L'insistance du chef de la diplomatie française Laurent Fabius à demander un engagement plus fort de l'Iran sur certains volets de son programme nucléaire, susceptibles d'avoir une vocation militaire, commençait à être nettement critiquée parmi les autres négociateurs occidentaux et à Téhéran.

"Les Américains, l'Union européenne et les Iraniens ont travaillé de façon intensive pendant des mois sur cette proposition et ce n'est rien de plus qu'une tentative par Fabius de se donner de l'importance tardivement", a déclaré à des journalistes un diplomate occidental.

Après un entretien avec son homologue iranien, Laurent Fabius a estimé à nouveau que "des questions importantes subsistent, en particulier sur le réacteur d'Arak, ainsi que sur le stock et l'enrichissement de l'uranium".

Face aux critiques, les diplomates français restent fermes. "Nous voulons éviter l'euphorie du verre à moitié plein", dit-on dans la délégation française, en rappelant qu'en 2003, un accord avait été conclu et qu'il avait avait échoué.

De leur côté, des députés iraniens ont critiqué samedi l'intransigeance de la France lors de ces négociations, accusant Laurent Fabius de défendre "les positions" d'Israël qui dénonce l'accord en discussion.

"L'attitude du représentant de la France montre que ce pays fait du chantage", a réagi Hossein Taghavi, porte-parole de la Commission des Affaires étrangères du parlement iranien, cité par l'agence Fars. "Alors que la population française veut une amélioration des relations entre Paris et Téhéran, le gouvernement français préfère malheureusement défendre la position du régime sioniste", a-t-il ajouté.

Des "progrès déjà accomplis"

L'attente d'un accord à Genève est à la mesure des espoirs suscités par l'élection de M. Rohani, au ton plus mesuré, qui a fait depuis plusieurs gestes d'ouverture vers l'Occident et exprimé sa volonté de régler rapidement le contentieux sur le nucléaire afin de lever les sanctions internationales qui accablent l'économie iranienne.

"Nous devons faire tout ce que nous pouvons pour saisir le moment et l'opportunité afin de parvenir à un accord que le monde n'a pas réussi à obtenir pendant longtemps", a rappelé le chef de la diplomatie britannique William Hague, qui paraît engagé à rapprocher les points de vue parmi les Occidentaux.

Il s'est cependant voulu prudent et a expliqué qu'il était impossible pour le moment de dire qu'il "y aura(it) un accord ce soir". "Mais s'il n'y en a pas, nous devrons continuer dans les prochaines semaines, construisant sur les progrès déjà accomplis".

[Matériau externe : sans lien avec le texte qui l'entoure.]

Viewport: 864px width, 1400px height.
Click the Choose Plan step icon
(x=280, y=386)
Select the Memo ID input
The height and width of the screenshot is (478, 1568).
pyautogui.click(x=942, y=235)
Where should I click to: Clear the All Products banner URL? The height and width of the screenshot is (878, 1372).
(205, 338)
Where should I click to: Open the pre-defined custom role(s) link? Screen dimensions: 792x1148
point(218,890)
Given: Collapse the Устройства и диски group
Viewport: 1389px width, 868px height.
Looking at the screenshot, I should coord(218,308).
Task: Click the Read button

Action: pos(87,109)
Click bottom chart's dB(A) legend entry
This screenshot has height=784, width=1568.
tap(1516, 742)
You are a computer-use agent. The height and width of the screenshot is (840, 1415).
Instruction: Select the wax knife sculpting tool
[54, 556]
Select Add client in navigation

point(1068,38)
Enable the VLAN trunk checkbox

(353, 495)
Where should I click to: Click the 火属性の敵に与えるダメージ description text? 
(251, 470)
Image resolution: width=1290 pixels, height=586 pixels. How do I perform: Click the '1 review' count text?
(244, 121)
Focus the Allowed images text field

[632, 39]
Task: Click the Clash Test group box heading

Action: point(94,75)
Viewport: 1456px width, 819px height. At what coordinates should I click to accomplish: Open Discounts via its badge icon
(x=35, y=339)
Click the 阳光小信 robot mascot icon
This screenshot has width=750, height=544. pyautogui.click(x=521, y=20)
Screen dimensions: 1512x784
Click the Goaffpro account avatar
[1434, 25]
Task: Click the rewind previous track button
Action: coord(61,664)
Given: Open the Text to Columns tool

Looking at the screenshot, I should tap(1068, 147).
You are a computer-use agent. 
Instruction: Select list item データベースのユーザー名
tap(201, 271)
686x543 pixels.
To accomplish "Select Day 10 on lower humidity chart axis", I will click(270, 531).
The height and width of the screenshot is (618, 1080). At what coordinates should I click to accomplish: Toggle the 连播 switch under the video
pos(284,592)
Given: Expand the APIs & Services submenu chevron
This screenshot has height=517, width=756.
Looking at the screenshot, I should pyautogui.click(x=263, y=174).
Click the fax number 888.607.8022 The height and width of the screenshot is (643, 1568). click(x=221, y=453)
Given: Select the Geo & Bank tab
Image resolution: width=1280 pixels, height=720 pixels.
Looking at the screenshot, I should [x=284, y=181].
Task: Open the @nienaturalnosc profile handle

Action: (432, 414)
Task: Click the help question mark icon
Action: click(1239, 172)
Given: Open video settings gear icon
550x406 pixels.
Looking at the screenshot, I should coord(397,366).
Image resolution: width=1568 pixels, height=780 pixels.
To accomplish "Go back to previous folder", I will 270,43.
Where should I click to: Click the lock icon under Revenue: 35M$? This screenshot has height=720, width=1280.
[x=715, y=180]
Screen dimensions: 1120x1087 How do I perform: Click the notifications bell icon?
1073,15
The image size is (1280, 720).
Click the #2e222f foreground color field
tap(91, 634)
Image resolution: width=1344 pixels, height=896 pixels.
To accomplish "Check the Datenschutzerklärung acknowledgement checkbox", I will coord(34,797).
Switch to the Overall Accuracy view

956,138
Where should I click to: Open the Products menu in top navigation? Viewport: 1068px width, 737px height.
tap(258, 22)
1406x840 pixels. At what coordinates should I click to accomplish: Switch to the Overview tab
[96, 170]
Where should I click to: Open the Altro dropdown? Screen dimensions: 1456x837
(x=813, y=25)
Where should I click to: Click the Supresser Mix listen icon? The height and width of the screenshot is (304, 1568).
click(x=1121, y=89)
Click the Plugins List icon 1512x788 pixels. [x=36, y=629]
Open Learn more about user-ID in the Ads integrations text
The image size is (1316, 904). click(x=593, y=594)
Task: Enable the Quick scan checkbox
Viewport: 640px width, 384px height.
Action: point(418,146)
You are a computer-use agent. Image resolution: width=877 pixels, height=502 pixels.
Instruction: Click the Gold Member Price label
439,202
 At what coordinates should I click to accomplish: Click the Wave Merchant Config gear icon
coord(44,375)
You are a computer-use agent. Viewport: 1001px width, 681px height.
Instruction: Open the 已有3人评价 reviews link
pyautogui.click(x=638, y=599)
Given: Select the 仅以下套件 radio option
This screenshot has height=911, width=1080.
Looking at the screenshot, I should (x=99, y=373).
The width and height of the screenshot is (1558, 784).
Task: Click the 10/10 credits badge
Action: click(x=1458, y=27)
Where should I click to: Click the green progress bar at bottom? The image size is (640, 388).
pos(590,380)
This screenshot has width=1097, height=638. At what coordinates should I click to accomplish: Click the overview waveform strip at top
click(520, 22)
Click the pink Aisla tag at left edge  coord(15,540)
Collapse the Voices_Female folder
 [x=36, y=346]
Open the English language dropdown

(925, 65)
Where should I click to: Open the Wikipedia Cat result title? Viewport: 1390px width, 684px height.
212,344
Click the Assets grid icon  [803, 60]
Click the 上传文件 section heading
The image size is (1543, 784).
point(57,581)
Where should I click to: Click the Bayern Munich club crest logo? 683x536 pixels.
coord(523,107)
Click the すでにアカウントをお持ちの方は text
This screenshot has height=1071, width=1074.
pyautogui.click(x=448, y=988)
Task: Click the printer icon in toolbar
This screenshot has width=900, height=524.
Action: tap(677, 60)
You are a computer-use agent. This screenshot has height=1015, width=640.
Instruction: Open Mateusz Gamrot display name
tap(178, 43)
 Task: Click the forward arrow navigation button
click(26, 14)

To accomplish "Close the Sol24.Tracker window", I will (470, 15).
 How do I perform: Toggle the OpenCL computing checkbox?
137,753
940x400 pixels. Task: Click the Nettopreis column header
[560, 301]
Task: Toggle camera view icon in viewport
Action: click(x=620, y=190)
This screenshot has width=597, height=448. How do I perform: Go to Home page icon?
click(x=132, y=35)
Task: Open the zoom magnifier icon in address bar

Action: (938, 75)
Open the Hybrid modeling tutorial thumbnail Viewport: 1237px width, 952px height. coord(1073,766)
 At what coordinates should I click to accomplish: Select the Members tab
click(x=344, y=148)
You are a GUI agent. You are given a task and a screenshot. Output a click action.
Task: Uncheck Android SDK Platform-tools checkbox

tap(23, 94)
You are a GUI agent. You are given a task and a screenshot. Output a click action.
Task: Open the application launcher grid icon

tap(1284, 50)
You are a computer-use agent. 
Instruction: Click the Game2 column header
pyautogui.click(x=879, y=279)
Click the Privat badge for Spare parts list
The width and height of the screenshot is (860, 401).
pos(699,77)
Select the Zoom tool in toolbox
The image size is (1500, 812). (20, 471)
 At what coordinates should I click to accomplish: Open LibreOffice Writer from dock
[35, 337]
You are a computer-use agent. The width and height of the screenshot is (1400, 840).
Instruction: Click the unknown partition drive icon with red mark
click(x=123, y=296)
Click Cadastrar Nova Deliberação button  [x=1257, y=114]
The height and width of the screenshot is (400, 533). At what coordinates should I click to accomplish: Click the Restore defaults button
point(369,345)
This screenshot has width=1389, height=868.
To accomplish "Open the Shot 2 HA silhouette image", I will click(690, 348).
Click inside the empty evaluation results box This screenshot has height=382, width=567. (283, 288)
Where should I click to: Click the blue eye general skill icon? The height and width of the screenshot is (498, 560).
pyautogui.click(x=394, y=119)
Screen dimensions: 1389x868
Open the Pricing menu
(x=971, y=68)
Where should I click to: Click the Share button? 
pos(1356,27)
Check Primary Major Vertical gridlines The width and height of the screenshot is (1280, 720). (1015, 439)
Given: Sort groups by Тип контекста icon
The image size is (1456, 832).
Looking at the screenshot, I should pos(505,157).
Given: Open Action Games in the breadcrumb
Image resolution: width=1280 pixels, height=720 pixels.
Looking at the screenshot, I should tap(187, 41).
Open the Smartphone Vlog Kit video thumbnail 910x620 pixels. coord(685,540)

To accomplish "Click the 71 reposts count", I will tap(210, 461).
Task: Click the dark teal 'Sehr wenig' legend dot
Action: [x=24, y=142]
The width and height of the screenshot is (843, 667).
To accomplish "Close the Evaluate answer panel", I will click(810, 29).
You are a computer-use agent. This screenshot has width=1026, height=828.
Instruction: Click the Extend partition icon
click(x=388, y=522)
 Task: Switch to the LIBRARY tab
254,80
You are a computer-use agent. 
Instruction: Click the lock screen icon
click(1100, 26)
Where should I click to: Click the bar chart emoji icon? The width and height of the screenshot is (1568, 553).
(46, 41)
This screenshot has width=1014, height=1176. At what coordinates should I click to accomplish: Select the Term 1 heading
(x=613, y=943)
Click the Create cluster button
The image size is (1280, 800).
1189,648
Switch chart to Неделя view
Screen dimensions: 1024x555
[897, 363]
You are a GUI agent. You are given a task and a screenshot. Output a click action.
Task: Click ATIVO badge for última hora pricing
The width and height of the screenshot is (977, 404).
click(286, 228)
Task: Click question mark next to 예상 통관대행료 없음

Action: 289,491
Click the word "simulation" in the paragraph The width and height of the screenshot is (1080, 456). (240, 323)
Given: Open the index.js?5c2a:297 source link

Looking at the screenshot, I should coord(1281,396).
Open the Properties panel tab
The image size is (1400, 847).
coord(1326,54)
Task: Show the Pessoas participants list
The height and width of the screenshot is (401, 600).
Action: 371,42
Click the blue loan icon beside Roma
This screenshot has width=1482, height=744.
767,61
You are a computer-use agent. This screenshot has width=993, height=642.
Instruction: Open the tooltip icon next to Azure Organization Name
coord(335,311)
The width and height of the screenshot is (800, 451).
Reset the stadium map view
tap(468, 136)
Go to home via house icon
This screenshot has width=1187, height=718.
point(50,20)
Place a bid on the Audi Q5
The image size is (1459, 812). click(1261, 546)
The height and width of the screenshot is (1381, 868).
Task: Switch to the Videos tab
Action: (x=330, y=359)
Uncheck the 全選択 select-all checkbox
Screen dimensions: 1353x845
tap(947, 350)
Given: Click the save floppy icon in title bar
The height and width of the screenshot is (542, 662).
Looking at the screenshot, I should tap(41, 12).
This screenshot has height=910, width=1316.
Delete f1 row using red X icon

Depuis jeudi d'intenses consultations se sont poursuivies, sous la houlette de Catherine Ashton, la diplomate en chef de l'UE, mandatée par l'ONU. Les discussions à deux ou à trois se succèdent. Les Etats-Unis, la France, l'Allemagne, la Grande-Bretagne, la Chine et la Russie négocient avec l'Iran un "accord intérimaire" sur le programme nucléaire iranien avant de passer à un accord permanent. Les six puissances soupçonnent l'Iran de vouloir acquérir l'arme atomique sous le couvert d'un programme civil, ce que Téhéran dément.

L'accord en projet, avec une expérimentation sur six mois, porterait sur un allègement de sanctions avec un engagement en contrepartie de l'Iran de suspendre en partie ou totalement l'enrichissement d'uranium, un processus qui permet, poussé à 90%, de fabriquer une bombe nucléaire.

Le réacteur à eau lourde d'Arak (deuxième filière pour obtenir une arme atomique avec cette fois du plutonium), évoqué par Laurent Fabius, doit entrer en service l'été prochain. Une fois qu'il fonctionnerait, il serait très difficile de l'arrêter, selon des experts.

Parmi les autres questions à régler figure celle de l'avenir du stock d'uranium enrichi à 20%. Selon certains médias, Téhéran pourrait accepter de geler pendant six mois l'activité de ses centrifugeuses les plus performantes, dans un geste de bonne volonté.

Israël a très vivement mis en garde contre un éventuel accord avec l'Iran qui ne permettrait pas de démanteler son programme nucléaire.